The shutting off of the water is because of the drought....PR is in the middle of the worst drought in 27 years. It's so bad that basically all of San Juan's water is being rationed: two days without water, one day with. Many other townships in PR are in the same 'two off/one on' schema. The situation should revert to normal with the first good tropical wave/storm, which as u know, should probably be soon -I hope.

I agree the cost of living or doing business in PR has gone up a lot -and probably more quickly than it has in the VIs. In the last two years, exactly 78 new taxes/revenue increase measures have been implemented, including the sales tax increase. I can't say after all this how PR compares to the VIs but certainly, it would be less favorably.

That said, to understand the impact to the boating community, one has to dive deeper into the economics of said boating community, and the fact is that a lot of 'boating money' in PR is 'underground'. Example: a dentist I know does not report any of his 'cash income' to the local IRS -Hacienda. Well, that becomes his 'boat' money -and it must be a lot cuz he has a Beneteau 45. I know the owner of a very fancy restaurant in Hato Rey, recently retired who reported only about 30% of his cash income, the rest becoming his 'play' money. He did the dentist one better, he had a Viking 53.

## TASK INSTRUCTIONS
Reproduce the forum post on Puerto Rico's drought and boating economy verbatim, starting at "The shutting off" and ending at "soon -I hope.".

## EXTRACTED RECORDS

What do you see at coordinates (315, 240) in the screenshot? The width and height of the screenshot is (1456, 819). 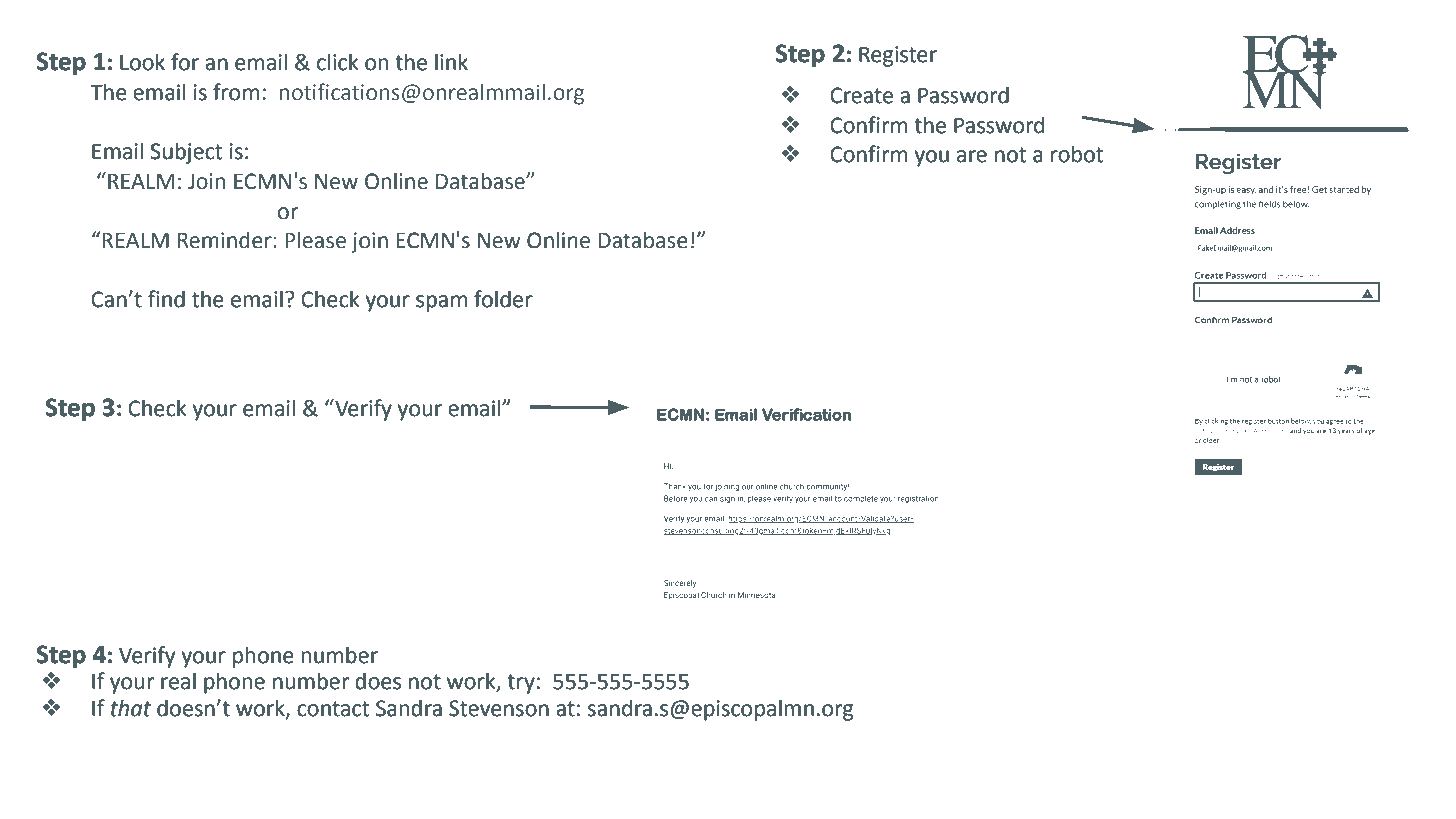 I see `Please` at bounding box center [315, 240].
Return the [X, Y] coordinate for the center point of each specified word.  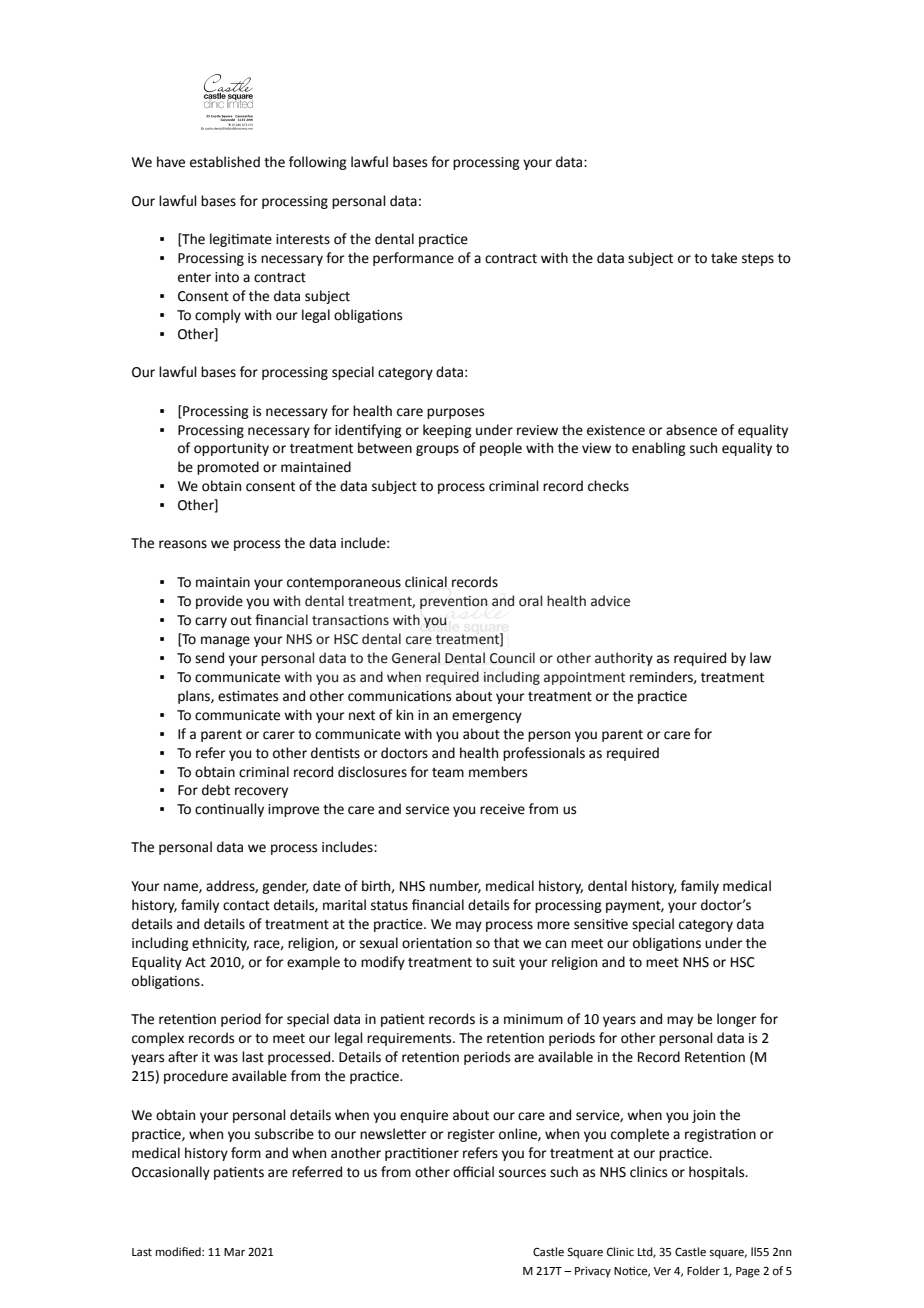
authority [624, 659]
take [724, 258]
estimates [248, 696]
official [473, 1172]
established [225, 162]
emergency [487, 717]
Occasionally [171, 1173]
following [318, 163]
---
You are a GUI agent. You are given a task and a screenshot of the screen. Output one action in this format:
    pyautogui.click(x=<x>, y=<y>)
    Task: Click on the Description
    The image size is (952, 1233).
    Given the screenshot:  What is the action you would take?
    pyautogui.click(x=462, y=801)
==
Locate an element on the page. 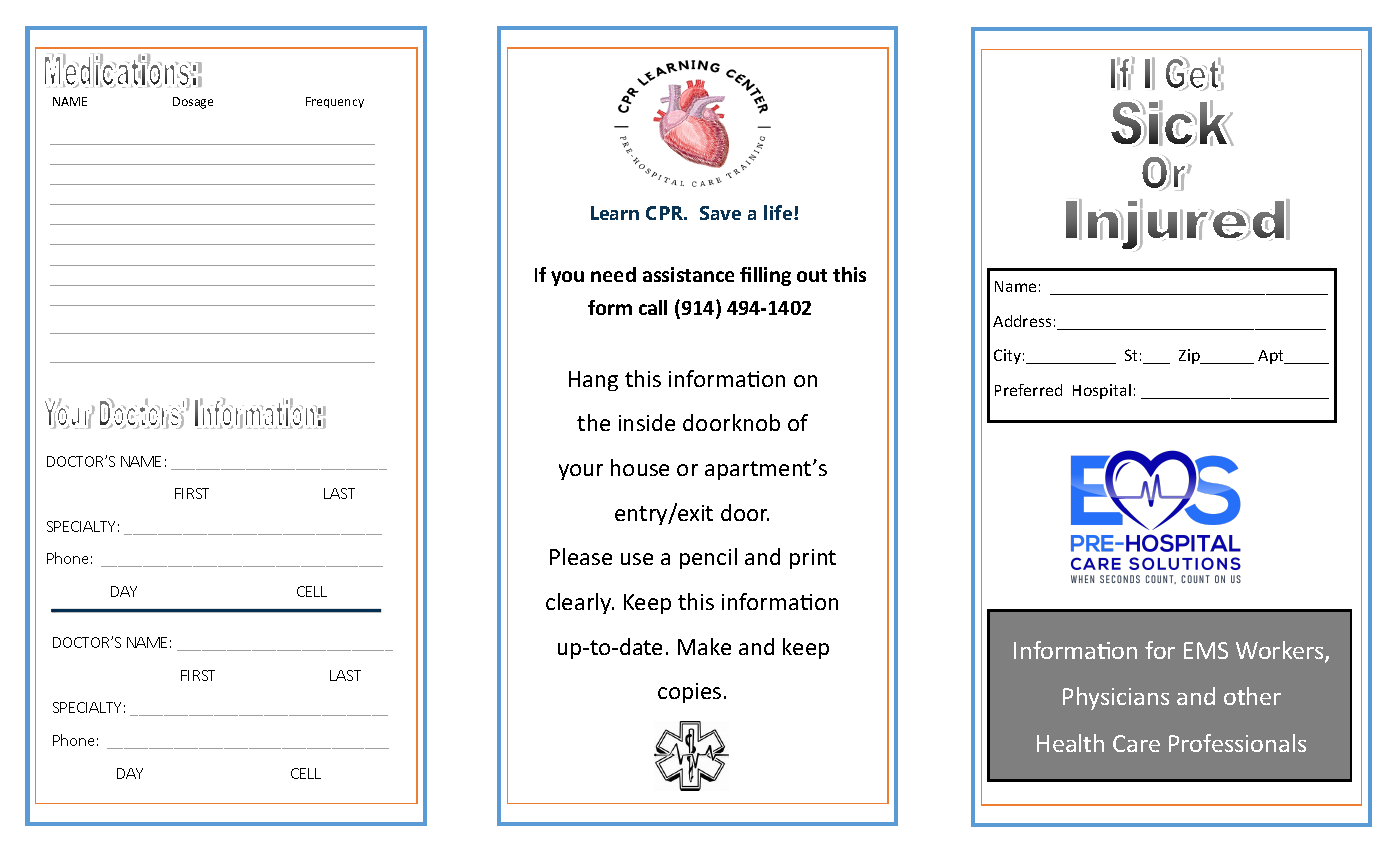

## TASK RESPONSE
The shutting off of the water is because of the drought....PR is in the middle of the worst drought in 27 years. It's so bad that basically all of San Juan's water is being rationed: two days without water, one day with. Many other townships in PR are in the same 'two off/one on' schema. The situation should revert to normal with the first good tropical wave/storm, which as u know, should probably be soon -I hope.